▶ [The task]:
Take the entries below and print only the lines from the one with "Угловой элемент KR" through the one with "Описание: (37, 414)", exactly as they stand, both ends included.

▶ [Excerpted records]:
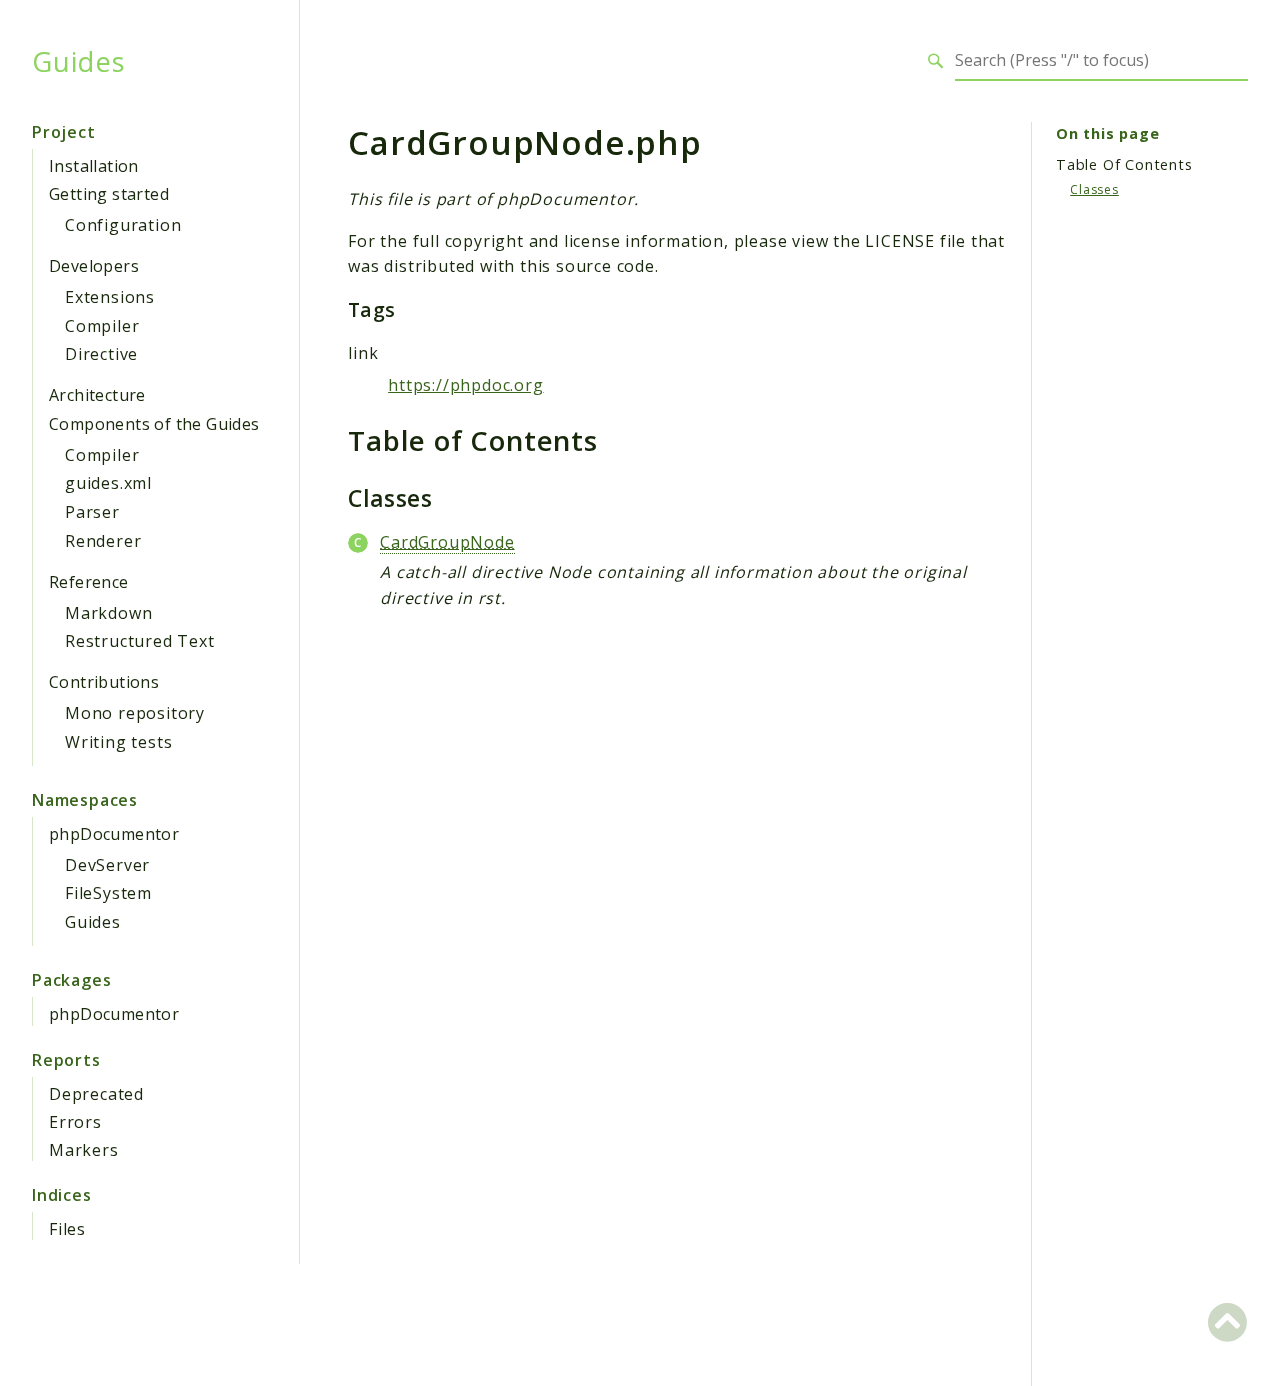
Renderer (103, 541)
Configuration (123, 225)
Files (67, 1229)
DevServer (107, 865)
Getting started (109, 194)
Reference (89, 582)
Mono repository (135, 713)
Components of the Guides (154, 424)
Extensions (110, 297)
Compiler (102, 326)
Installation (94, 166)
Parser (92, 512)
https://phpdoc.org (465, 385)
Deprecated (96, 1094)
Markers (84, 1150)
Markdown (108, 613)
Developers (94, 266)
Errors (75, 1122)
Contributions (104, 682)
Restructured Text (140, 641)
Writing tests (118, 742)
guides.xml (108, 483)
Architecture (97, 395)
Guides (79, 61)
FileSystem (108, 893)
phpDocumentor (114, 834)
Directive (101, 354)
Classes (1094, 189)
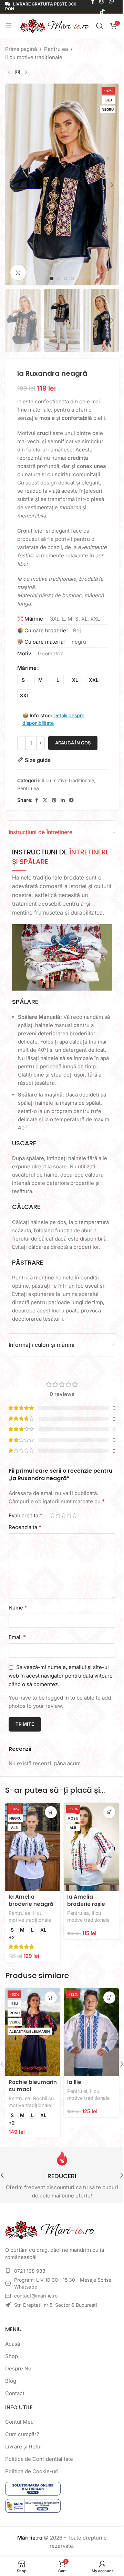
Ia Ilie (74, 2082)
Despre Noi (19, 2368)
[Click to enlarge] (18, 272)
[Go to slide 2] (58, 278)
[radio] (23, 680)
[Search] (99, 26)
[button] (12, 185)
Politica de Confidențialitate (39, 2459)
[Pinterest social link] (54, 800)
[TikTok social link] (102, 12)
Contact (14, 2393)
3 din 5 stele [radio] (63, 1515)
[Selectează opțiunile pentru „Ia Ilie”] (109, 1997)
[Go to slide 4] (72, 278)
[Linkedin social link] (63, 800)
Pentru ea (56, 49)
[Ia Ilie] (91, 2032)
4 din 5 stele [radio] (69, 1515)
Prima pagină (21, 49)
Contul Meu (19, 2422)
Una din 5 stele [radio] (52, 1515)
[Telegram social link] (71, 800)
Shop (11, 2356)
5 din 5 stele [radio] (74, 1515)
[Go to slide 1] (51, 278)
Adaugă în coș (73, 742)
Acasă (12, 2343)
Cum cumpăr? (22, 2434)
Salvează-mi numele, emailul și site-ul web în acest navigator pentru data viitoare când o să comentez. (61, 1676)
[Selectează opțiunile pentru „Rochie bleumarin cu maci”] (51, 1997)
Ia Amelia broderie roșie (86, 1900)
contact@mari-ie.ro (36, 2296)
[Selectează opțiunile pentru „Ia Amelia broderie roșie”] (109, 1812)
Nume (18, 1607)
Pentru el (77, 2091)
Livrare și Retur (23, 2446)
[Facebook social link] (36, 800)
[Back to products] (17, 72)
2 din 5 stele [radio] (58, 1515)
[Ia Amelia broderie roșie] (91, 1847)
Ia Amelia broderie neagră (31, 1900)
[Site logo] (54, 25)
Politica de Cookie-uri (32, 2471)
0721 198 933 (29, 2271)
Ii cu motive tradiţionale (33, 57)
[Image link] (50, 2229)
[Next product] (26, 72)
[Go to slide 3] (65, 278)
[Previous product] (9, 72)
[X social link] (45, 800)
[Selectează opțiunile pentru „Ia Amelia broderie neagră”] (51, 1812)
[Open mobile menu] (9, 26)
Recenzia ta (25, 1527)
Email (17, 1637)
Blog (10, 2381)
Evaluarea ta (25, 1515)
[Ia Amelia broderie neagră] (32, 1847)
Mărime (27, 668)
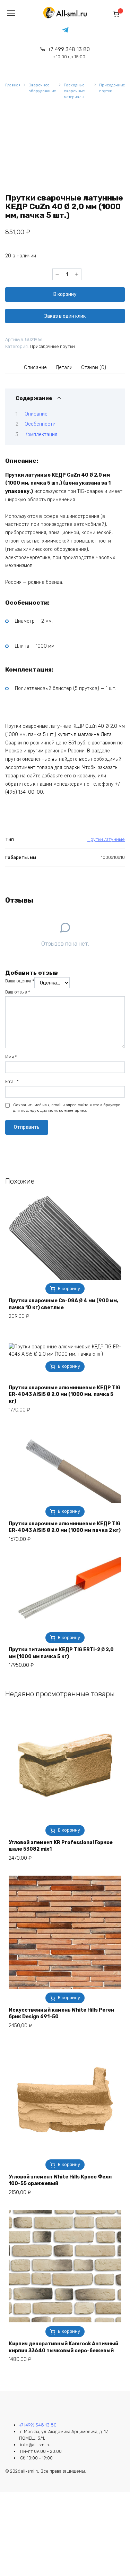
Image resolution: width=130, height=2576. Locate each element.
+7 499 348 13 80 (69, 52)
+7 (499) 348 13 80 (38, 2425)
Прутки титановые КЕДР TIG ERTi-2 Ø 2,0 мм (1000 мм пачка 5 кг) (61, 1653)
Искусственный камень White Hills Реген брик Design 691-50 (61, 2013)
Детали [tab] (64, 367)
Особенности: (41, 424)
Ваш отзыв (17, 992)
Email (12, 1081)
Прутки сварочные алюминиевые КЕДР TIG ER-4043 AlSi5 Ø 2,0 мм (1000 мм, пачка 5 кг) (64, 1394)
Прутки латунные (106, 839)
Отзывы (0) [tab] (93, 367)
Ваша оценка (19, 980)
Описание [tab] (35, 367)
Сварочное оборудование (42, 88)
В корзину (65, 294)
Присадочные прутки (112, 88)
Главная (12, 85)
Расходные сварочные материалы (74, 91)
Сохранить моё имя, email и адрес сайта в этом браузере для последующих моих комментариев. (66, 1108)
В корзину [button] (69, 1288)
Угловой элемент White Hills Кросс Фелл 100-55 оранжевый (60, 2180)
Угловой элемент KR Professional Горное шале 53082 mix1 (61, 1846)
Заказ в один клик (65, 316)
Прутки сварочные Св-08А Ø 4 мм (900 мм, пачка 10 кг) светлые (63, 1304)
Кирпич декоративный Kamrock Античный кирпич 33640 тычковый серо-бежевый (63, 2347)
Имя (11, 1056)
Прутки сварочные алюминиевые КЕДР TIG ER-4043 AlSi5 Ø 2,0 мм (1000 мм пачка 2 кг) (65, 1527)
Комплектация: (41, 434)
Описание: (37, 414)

---

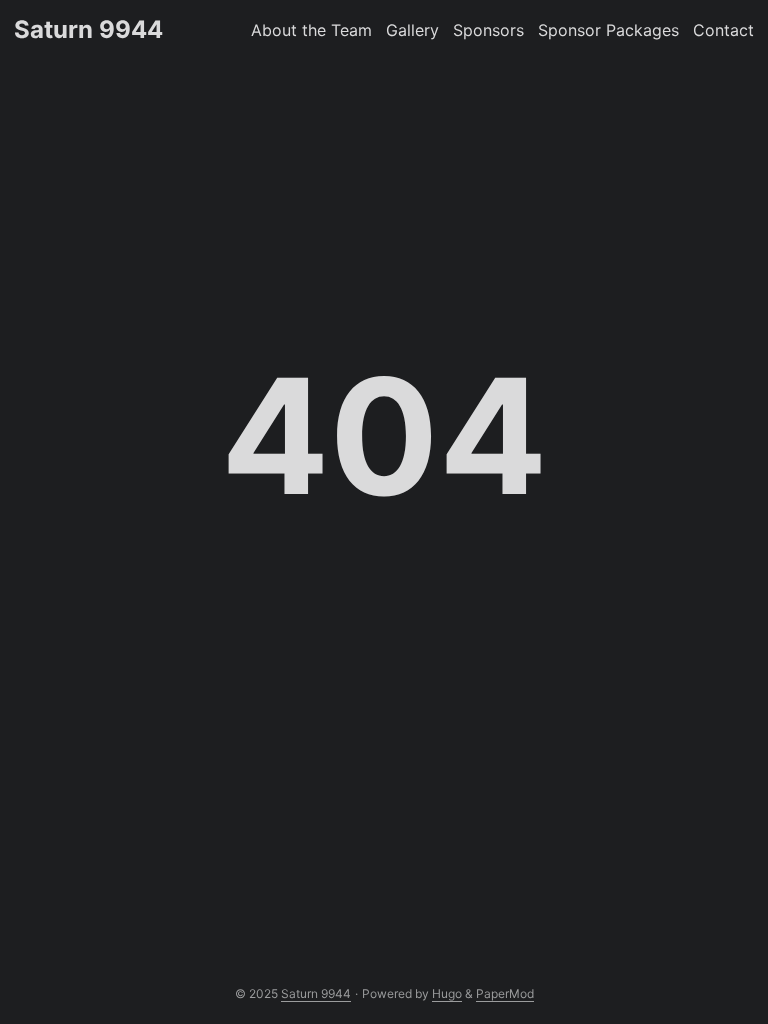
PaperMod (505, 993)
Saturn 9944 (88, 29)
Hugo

▶ [Solved exercise]:
Угловой элемент KR Professional Горное шале 53082 mix1 (61, 1846)
Заказ в один клик (65, 316)
Прутки сварочные Св-08А Ø 4 мм (900 мм, пачка 10 кг) светлые (63, 1304)
Кирпич декоративный Kamrock Античный кирпич 33640 тычковый серо-бежевый (63, 2347)
Имя (11, 1056)
Прутки сварочные алюминиевые КЕДР TIG ER-4043 AlSi5 Ø 2,0 мм (1000 мм пачка 2 кг) (65, 1527)
Комплектация: (41, 434)
Описание: (37, 414)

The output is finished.